[Data items]

###

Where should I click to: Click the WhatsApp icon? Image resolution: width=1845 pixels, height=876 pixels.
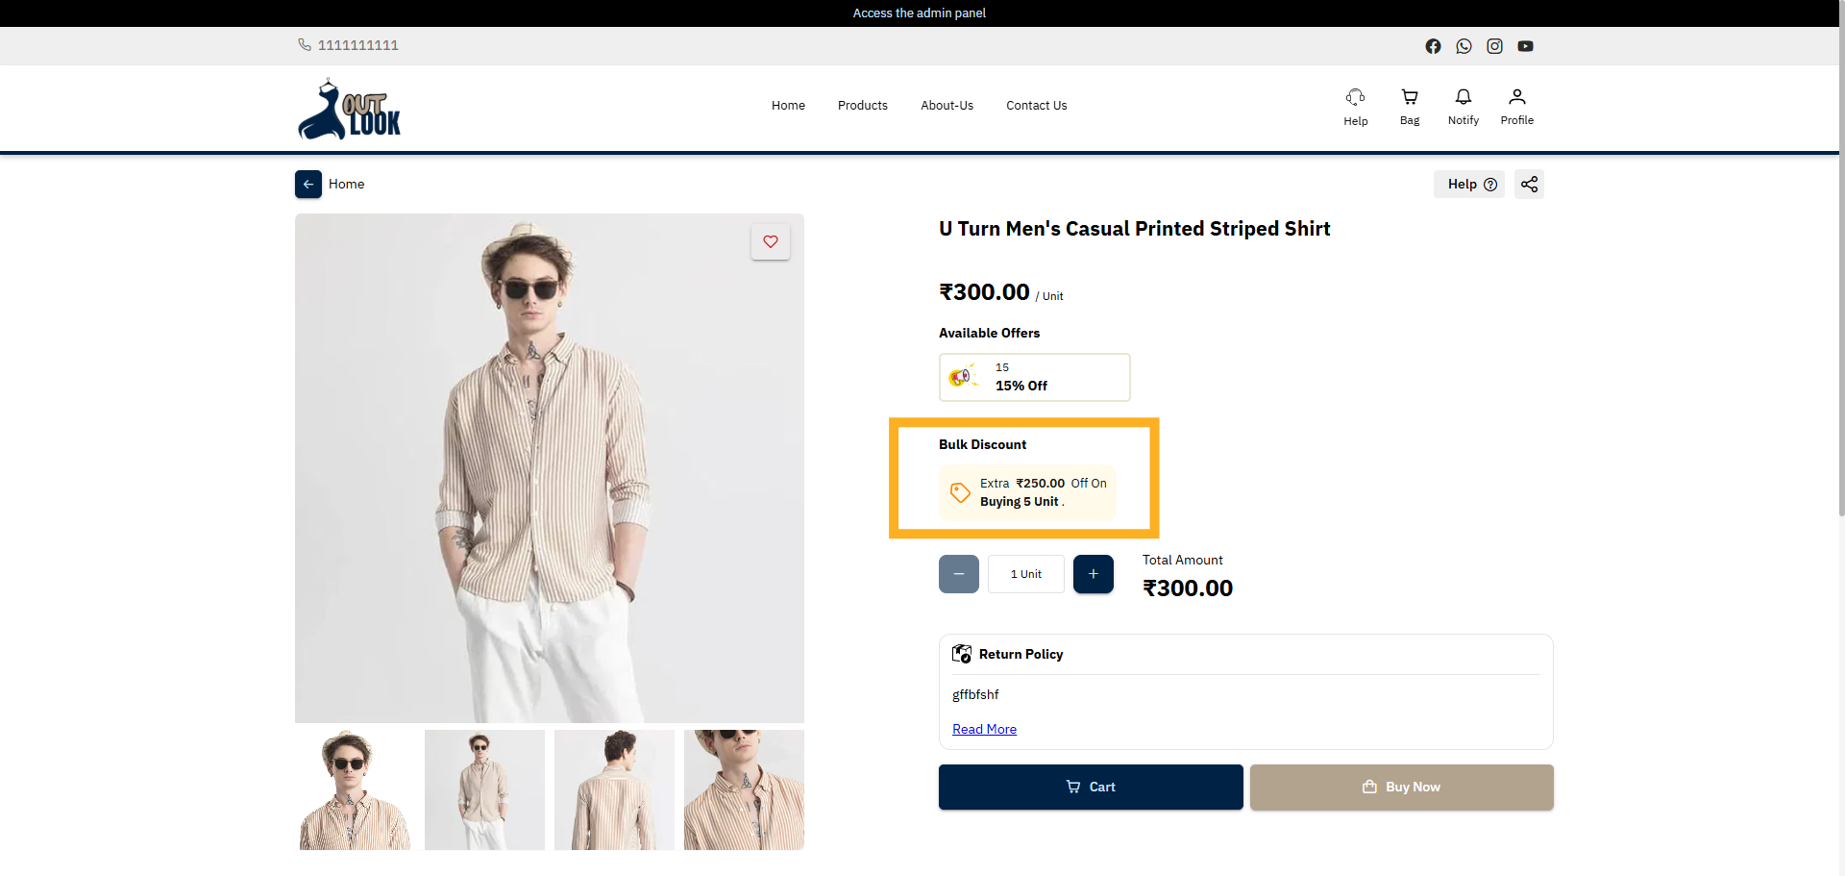[x=1464, y=45]
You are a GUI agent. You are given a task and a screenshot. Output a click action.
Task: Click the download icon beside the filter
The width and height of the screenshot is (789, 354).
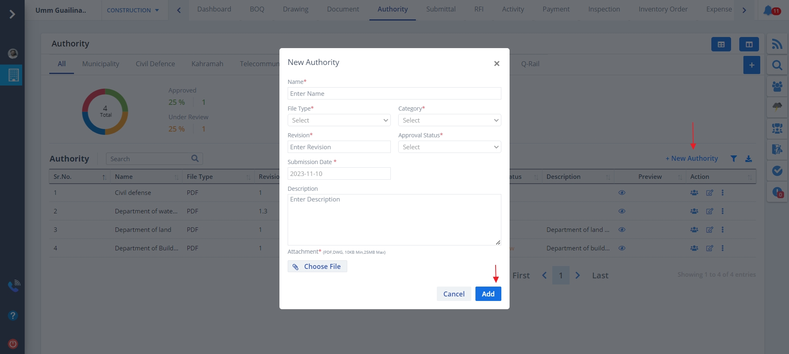click(748, 159)
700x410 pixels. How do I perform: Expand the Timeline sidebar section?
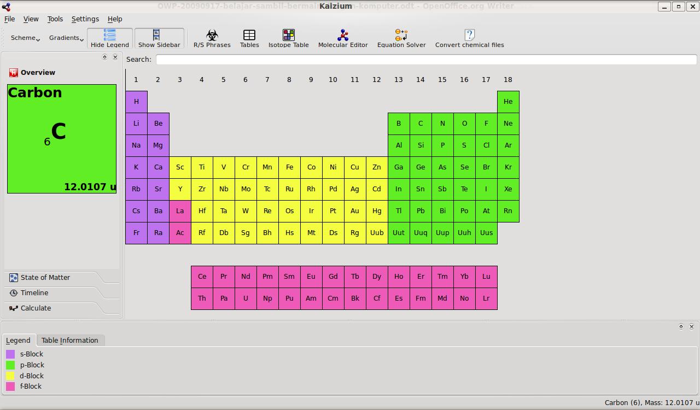34,293
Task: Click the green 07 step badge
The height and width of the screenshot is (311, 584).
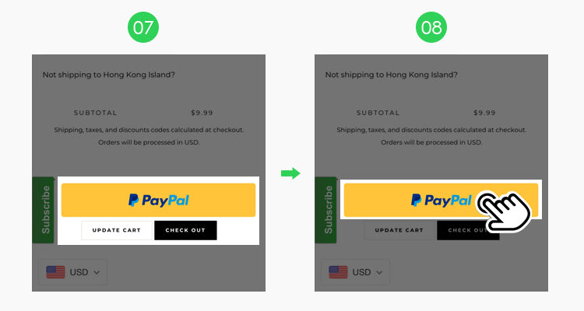Action: click(143, 27)
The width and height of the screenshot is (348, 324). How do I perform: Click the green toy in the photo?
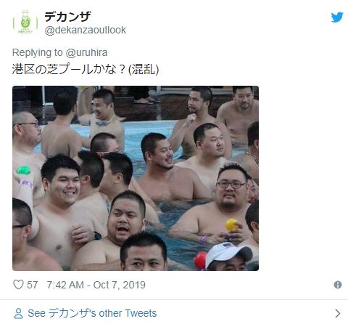click(x=24, y=170)
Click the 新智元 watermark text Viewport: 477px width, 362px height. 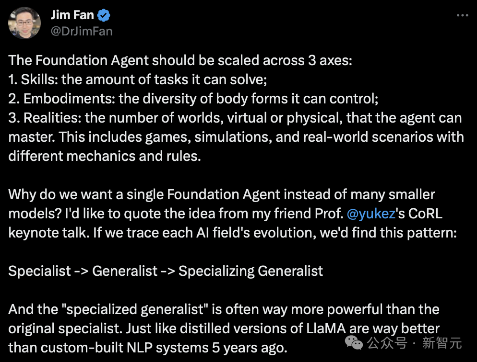click(441, 343)
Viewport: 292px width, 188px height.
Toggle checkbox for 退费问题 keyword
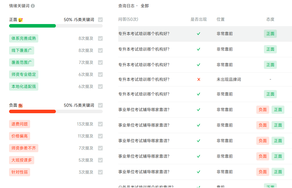click(100, 124)
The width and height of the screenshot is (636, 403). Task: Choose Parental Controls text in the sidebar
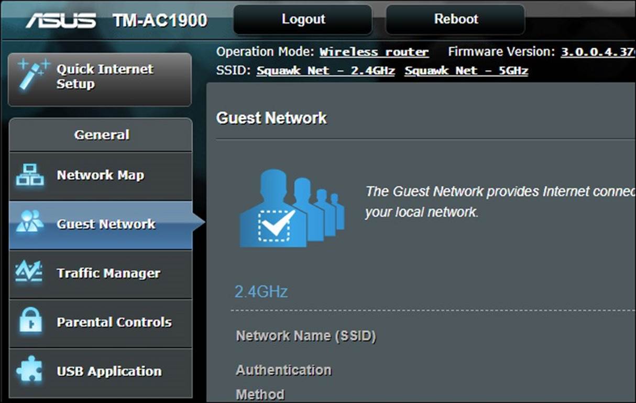(x=114, y=322)
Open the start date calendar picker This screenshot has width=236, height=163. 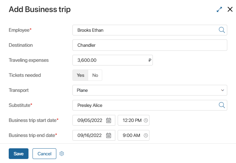tap(109, 120)

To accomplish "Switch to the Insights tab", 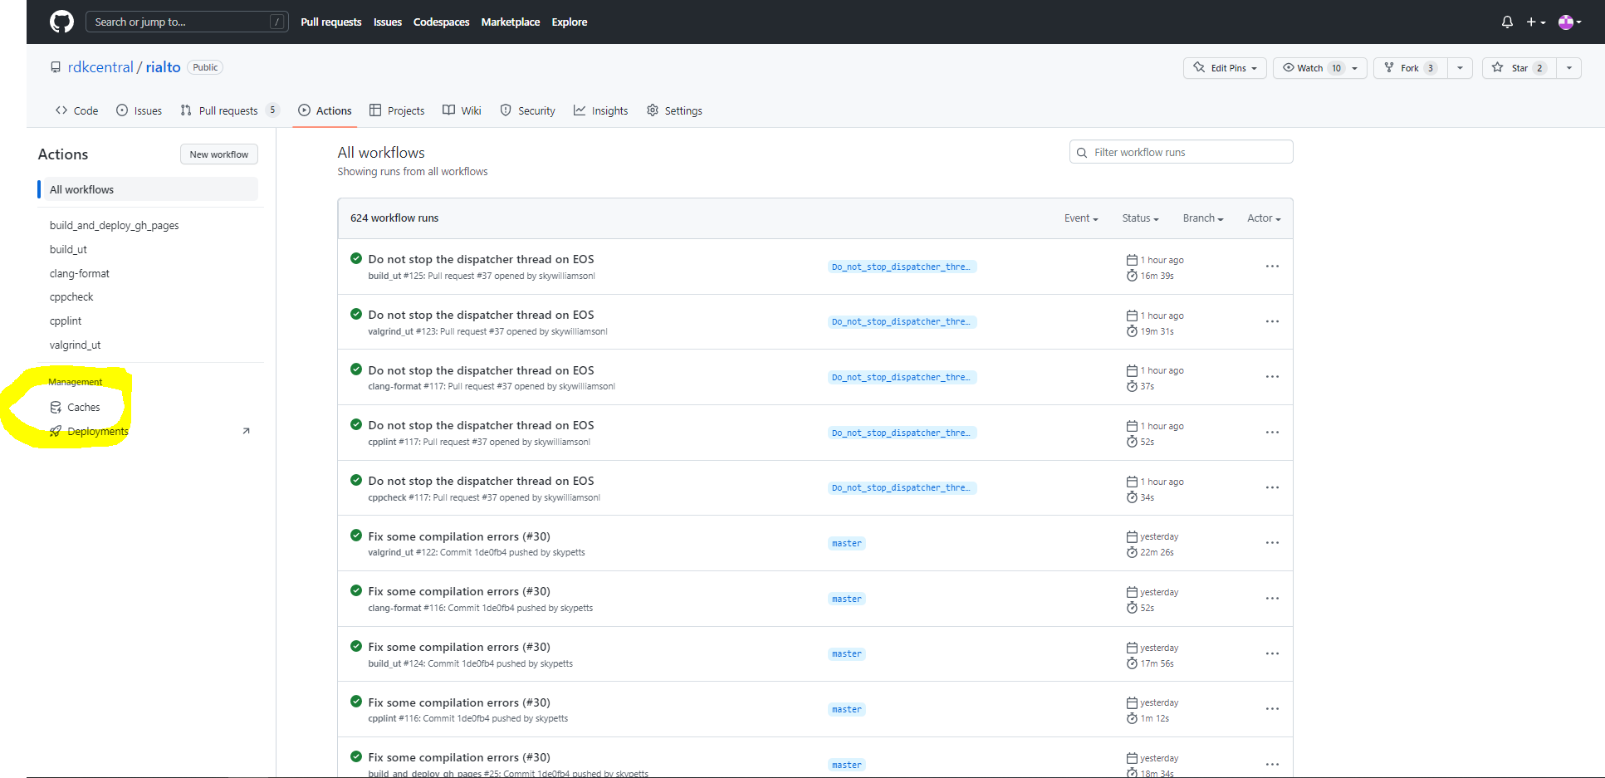I will 600,110.
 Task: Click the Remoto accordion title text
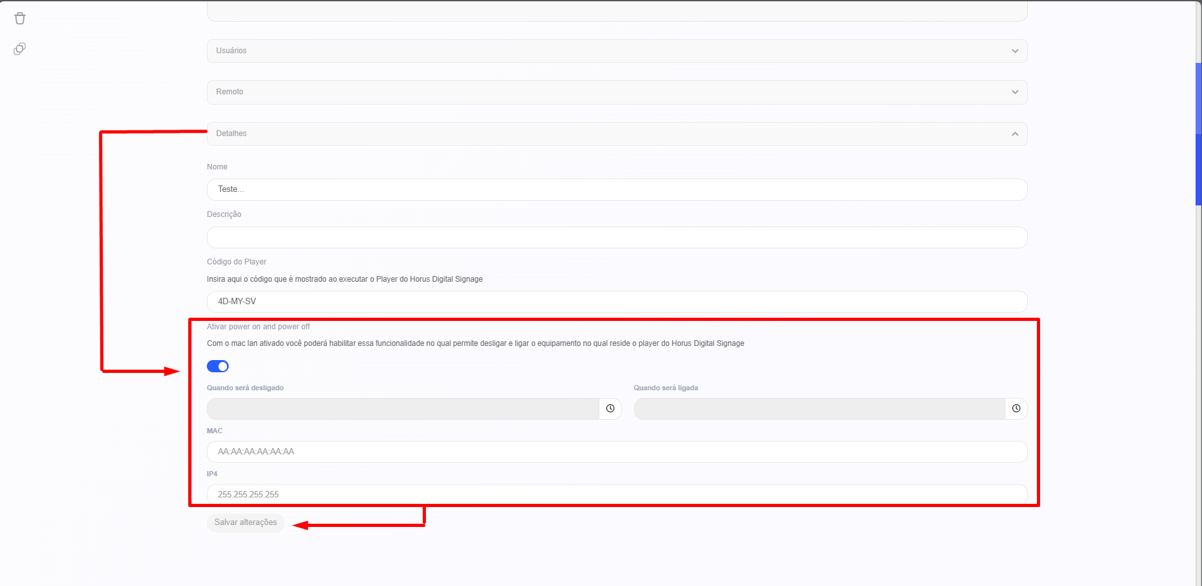tap(230, 92)
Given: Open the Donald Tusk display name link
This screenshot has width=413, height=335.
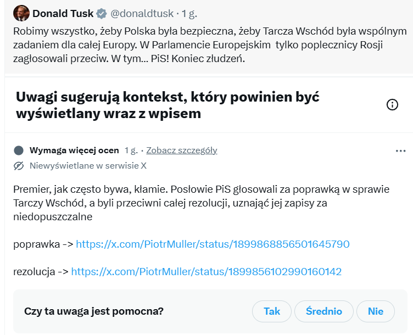Looking at the screenshot, I should point(63,13).
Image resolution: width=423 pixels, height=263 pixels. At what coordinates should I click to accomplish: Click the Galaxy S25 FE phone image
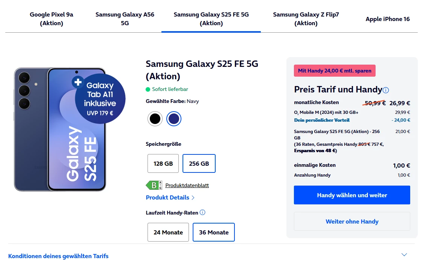coord(60,130)
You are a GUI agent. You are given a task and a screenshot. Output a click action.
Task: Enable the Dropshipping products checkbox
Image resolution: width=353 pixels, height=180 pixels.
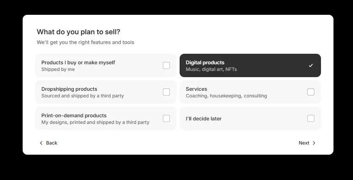point(166,92)
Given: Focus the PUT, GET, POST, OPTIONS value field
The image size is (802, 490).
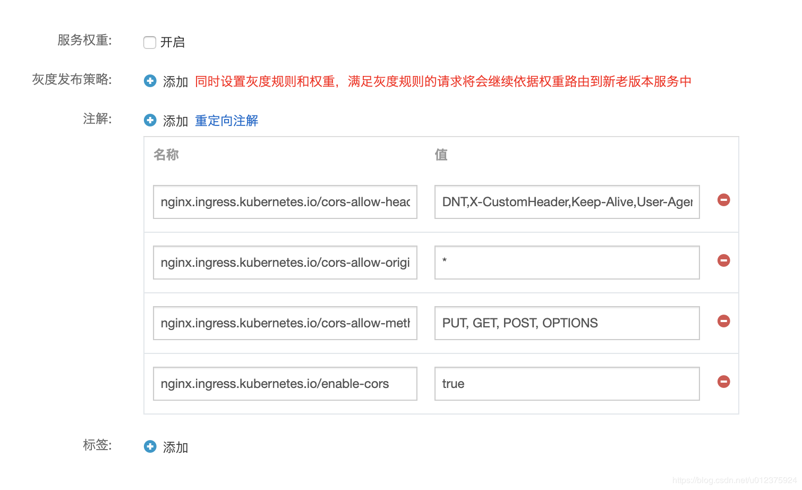Looking at the screenshot, I should (567, 323).
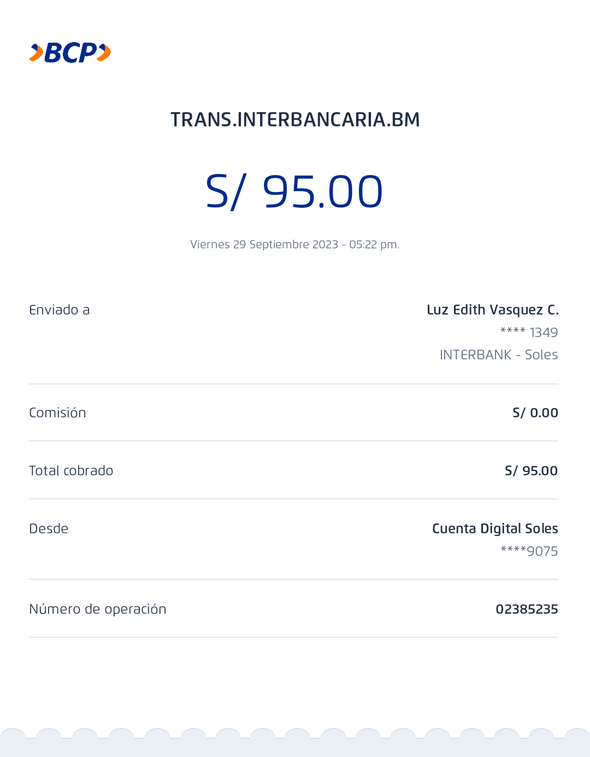Click the masked recipient account ending 1349
The image size is (590, 757).
coord(529,333)
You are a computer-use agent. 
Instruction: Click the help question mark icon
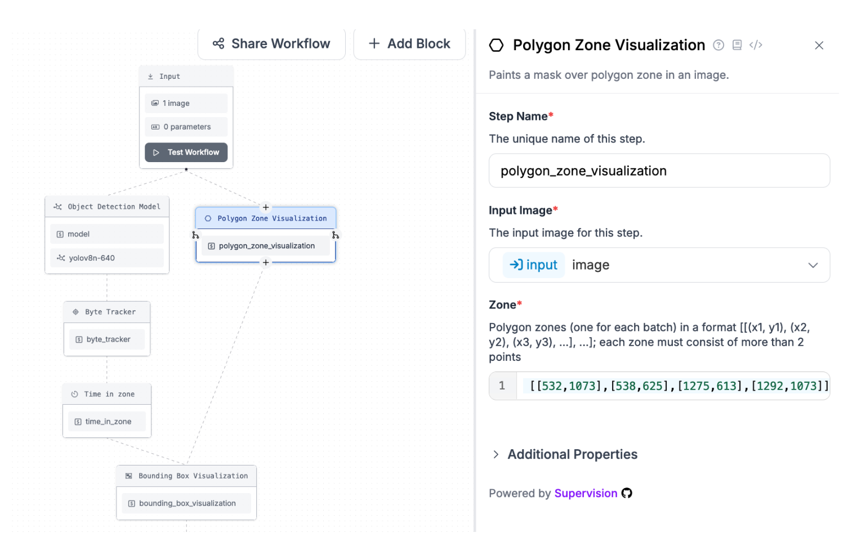coord(718,45)
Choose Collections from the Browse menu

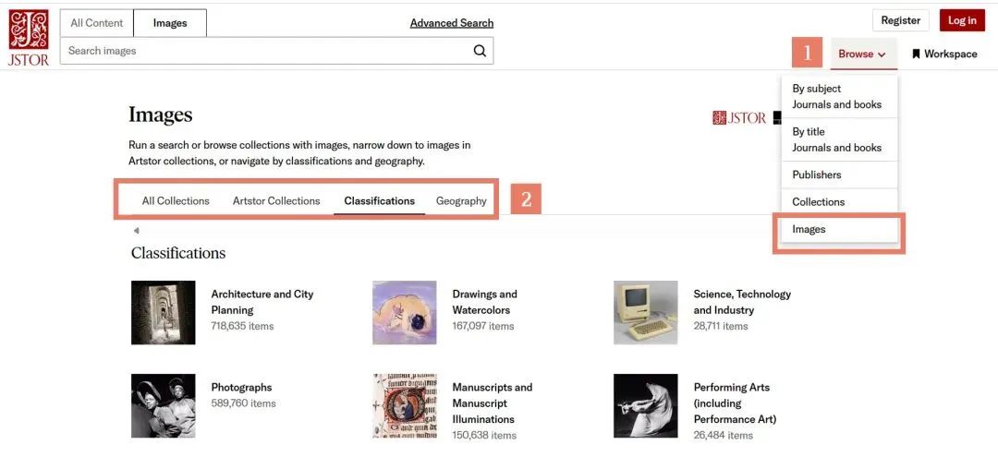tap(819, 201)
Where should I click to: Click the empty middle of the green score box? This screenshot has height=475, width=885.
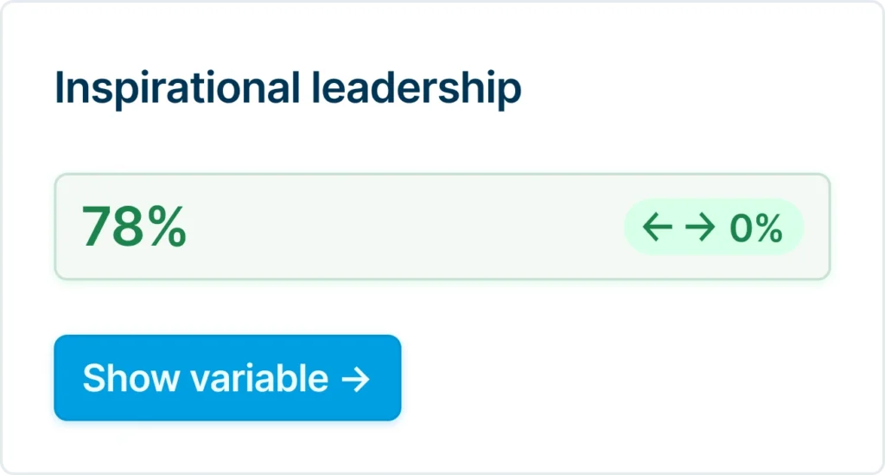(406, 228)

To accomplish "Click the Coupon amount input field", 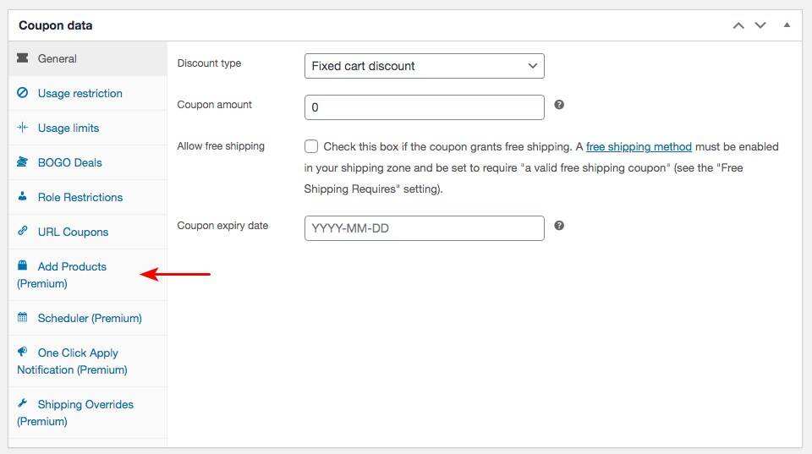I will pyautogui.click(x=424, y=107).
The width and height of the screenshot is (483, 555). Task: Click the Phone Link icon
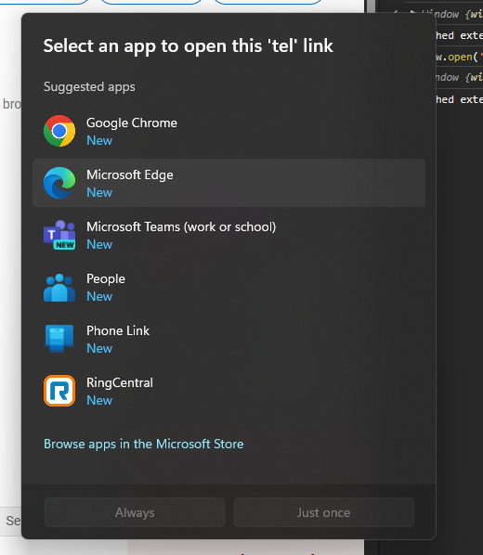[59, 339]
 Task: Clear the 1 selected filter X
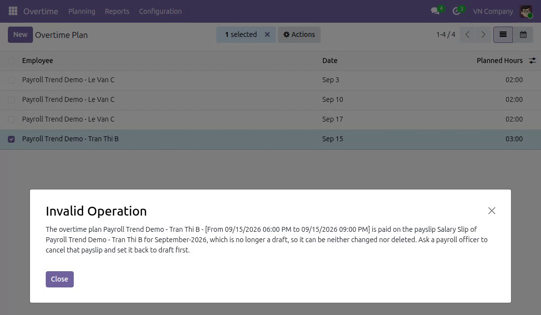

###

[ACTIVITY]
With pictures removed, write out exactly each line of the entries from the first through the line that holds "Task: Click the download".

[RESPONSE TO THE EXERCISE]
Where should I click to: Click the WhatsApp icon? Image resolution: width=1845 pixels, height=876 pixels.
[x=1464, y=45]
You are a GUI agent. You are given a task and a screenshot. Output a click action.
Task: Click the download icon beside the filter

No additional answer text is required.